How Does Social Media Improve Military Situational Awareness?
Back in 2012, the US Defense Department was investing in unmanned ground systems—technology that functions as eyes and ears in combat areas too dangerous for troops to enter. The goal? Support military situational awareness to provide critical, life-saving reconnaissance.
Fast forward a decade, and the quest for robust situational awareness continues—now with a resource that anyone can access: social media.
What is military situational awareness, and how is social media improving military situational awareness tactics?
What Is Military Situational Awareness?
Military situational awareness is the ability to observe and anticipate on-the-ground activities in an area of interest. In simple terms, it’s the soldier’s knowledge of what is happening on the battlefield.
For military operations, situational awareness enables effective decision-making along the chain of command and can make the difference between life and death.
The term situational awareness or advanced situational awareness (ASA) is also used to describe a trained skillset for military personnel. This involves honing perceptual senses and critical thinking skills within operational environments, which can be complex and overwhelming to assess without proper training.
But situational awareness goes beyond what soldiers can interpret with their bodies. In the modern world, it also includes analyzing and sharing data from non-human sources, like field sensors and open-source social media content.
According to an article in FCW, “[s]ituational awareness is also the integrated web of networks, servers, storage devices, and analysis and management software that ingests data, makes it available for analysis, and then shares it anytime and anywhere, up and down the chain of command.”
Roadblocks to Military Situational Awareness
Over the last decade, unmanned systems like throwable robots have improved military situational awareness, especially in environments that are challenging or dangerous to manage on foot. However, military personnel still face challenges with:
- Maintaining situational awareness in areas inaccessible to unmanned systems like drones
- Accessing real-time information, especially in areas with unreliable connectivity
- Streamlining efficient communication systems between information sources, warfighters, and decision-makers higher up the chain of command
According to CSIS, motivation to improve situational awareness is also rooted in the need to disrupt an adversary’s situational awareness capability—like those developed by Russia and China.
Social Media and Military Situational Awareness
New technologies are helping improve communication channels for military situational awareness.

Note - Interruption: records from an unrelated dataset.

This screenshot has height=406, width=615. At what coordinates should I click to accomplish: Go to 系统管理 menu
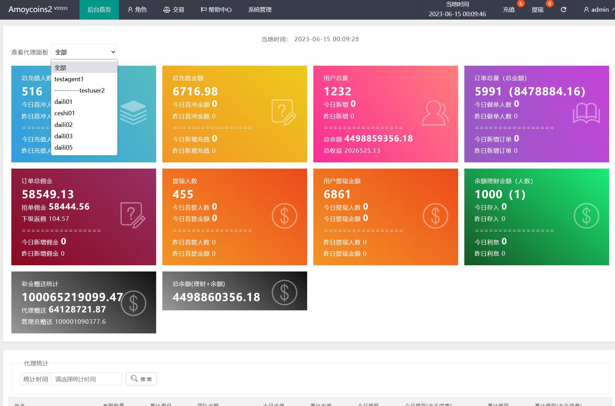pyautogui.click(x=260, y=10)

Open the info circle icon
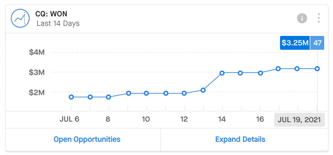(x=302, y=18)
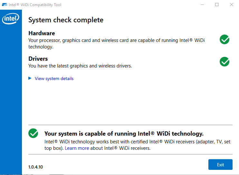This screenshot has height=175, width=239.
Task: Exit the compatibility tool
Action: 220,164
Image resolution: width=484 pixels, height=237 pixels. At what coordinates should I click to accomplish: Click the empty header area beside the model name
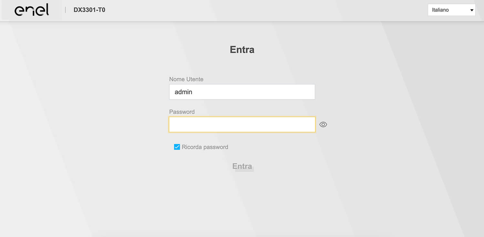pos(258,10)
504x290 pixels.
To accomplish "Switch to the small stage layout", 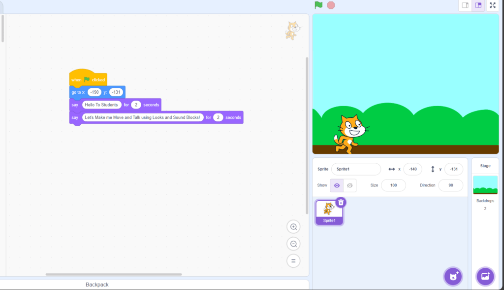I will click(x=465, y=5).
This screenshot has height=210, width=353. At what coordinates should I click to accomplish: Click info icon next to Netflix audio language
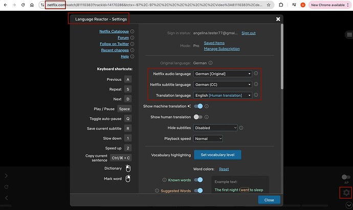pos(256,74)
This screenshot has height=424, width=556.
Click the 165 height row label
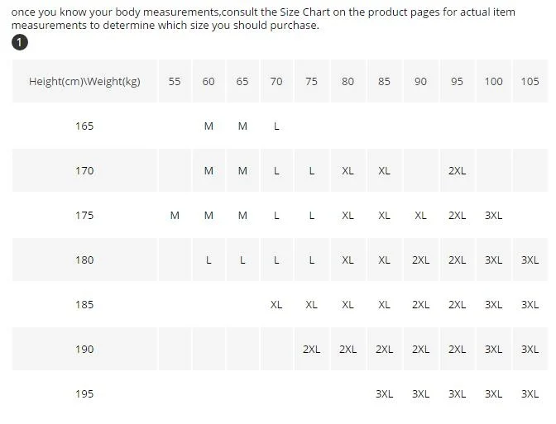click(x=84, y=126)
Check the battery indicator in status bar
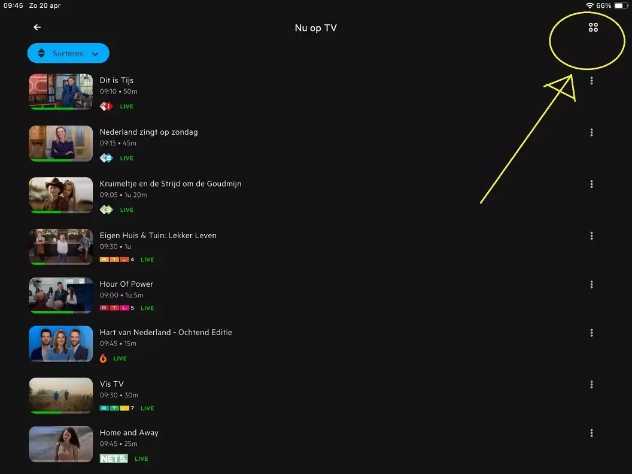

For example, ATAK is a free government app that gives users a real-time GPS view of red and blue team movements, terrain, weather, and other field elements. A dismounted situational awareness (DSA) tool is also being trialed by the British Army. The aim is to provide the real-time information-sharing capabilities of command centers to soldiers on the ground.
In recent years, digital transformation has meant that open-source data is now as valuable for intelligence operations as classified inputs like signals intelligence. This also applies to military situational awareness, which can use open-source intelligence (OSINT) to provide a more comprehensive battlefield view.

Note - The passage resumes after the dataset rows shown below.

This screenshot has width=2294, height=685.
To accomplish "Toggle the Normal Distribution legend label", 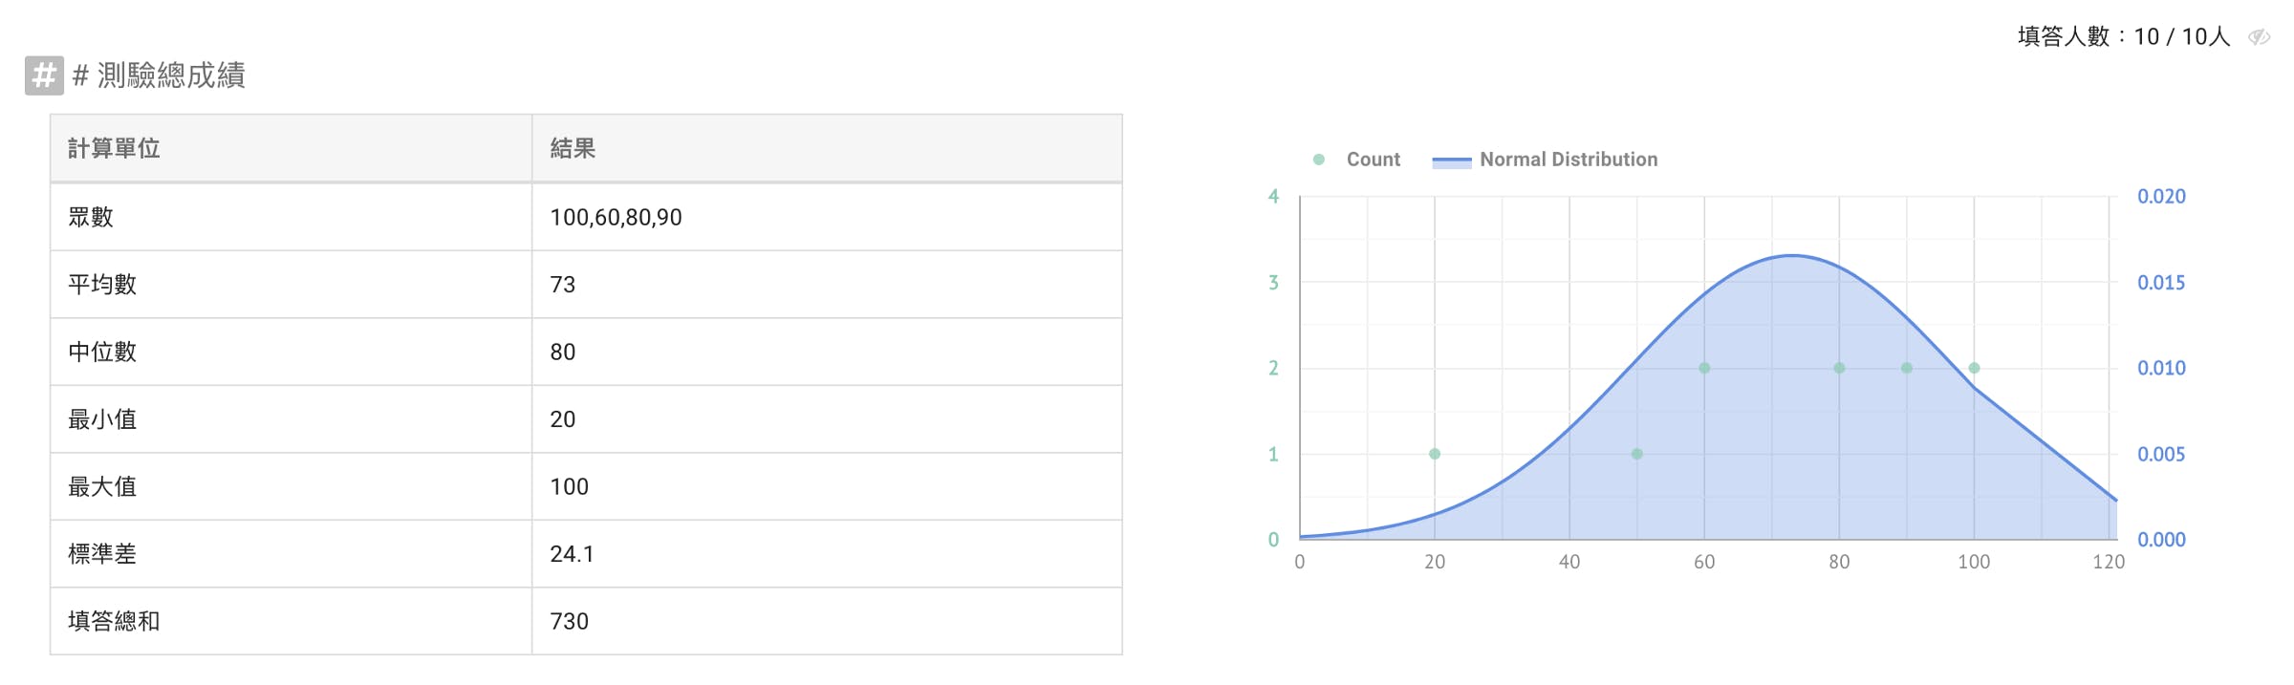I will (x=1568, y=160).
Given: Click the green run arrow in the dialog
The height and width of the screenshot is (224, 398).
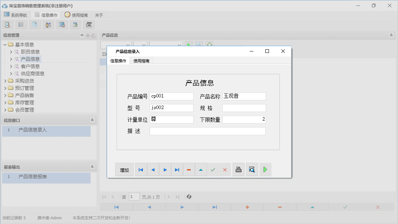Looking at the screenshot, I should pos(265,169).
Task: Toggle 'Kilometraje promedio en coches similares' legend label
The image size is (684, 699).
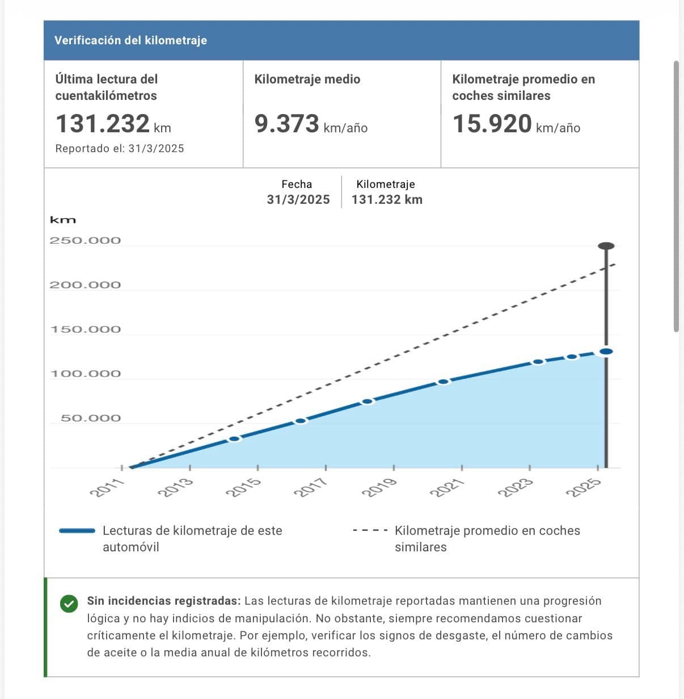Action: coord(487,538)
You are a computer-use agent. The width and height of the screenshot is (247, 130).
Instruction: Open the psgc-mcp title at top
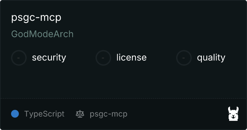pos(36,18)
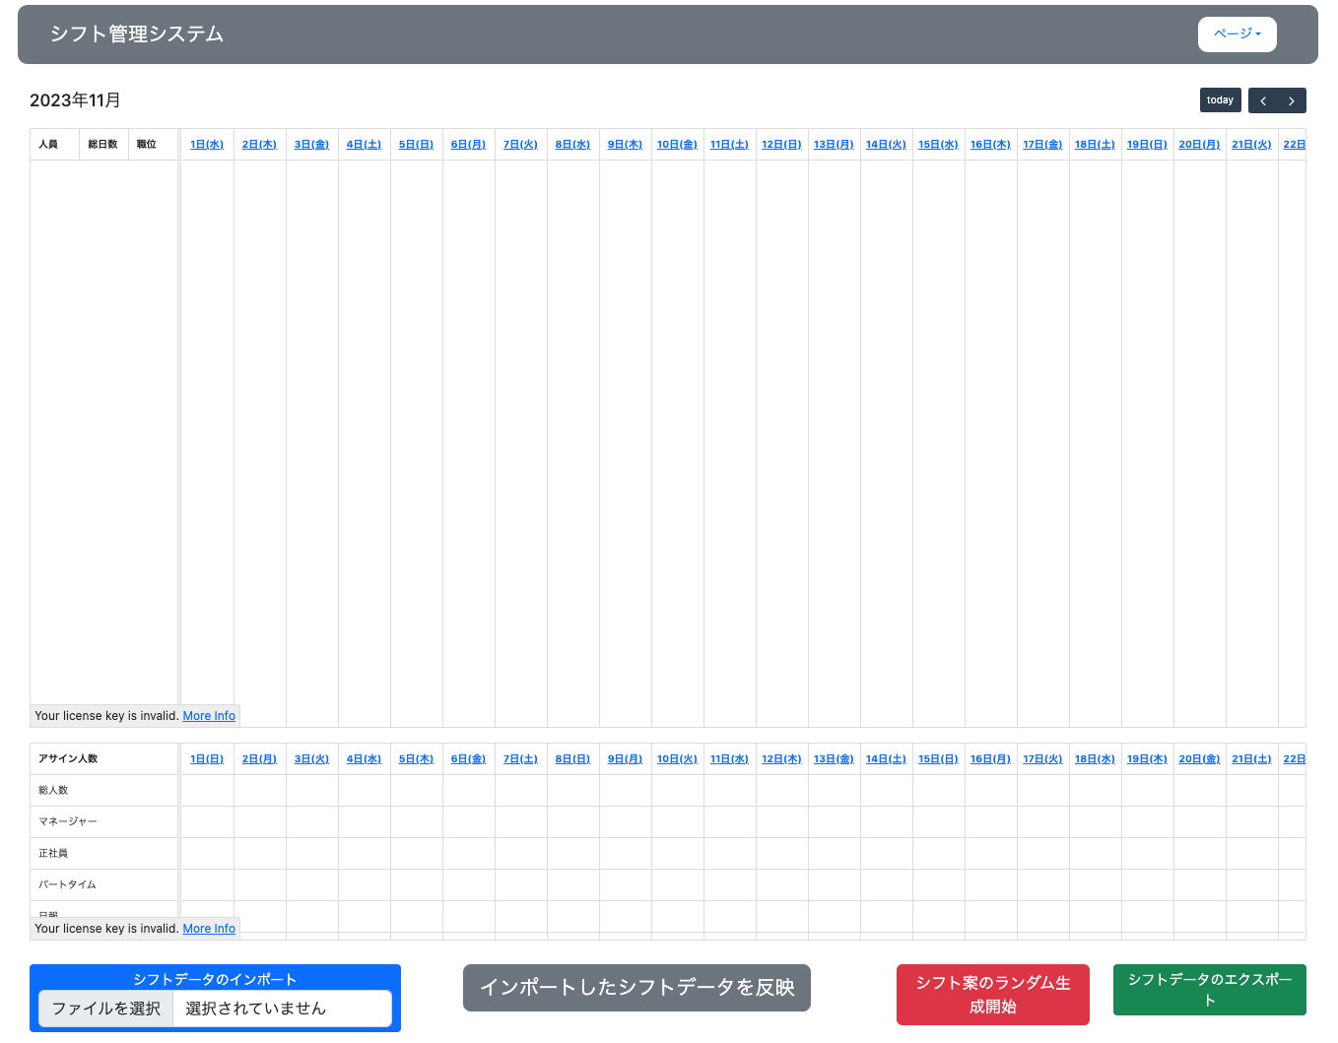Image resolution: width=1338 pixels, height=1043 pixels.
Task: Open the 1日(水) date link
Action: [207, 145]
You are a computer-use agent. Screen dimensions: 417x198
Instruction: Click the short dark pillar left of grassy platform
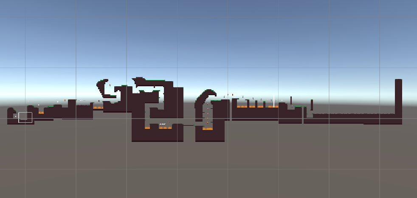[x=312, y=105]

In modern warfare, widespread social media use means that anyone with a phone can essentially become a battlefield sensor. We’ve seen this at scale so far in the Russia-Ukraine war. OSINT analysts have leveraged social media extensively to verify Russian claims and monitor battlefield activity in real-time.
With access to both mainstream social media and regional networks like VK and OK.ru, analysts can gather a relatively accurate perspective. This is valuable in areas that may be inaccessible to conventional intelligence-gathering methods for situational awareness, like drones or human reconnaissance.
Like DSA, advanced OSINT tools can use social media to quickly access and share relevant battlefield data as a part of a broader situational awareness strategy.
A location-based search for social media content in Kyiv, Ukraine using the Echosec Systems Platform
Military situational awareness has been recognized for years as the backbone of effective command and control. How situational awareness is achieved, however, is rapidly changing as social media democratizes the accessibility of battlefield information.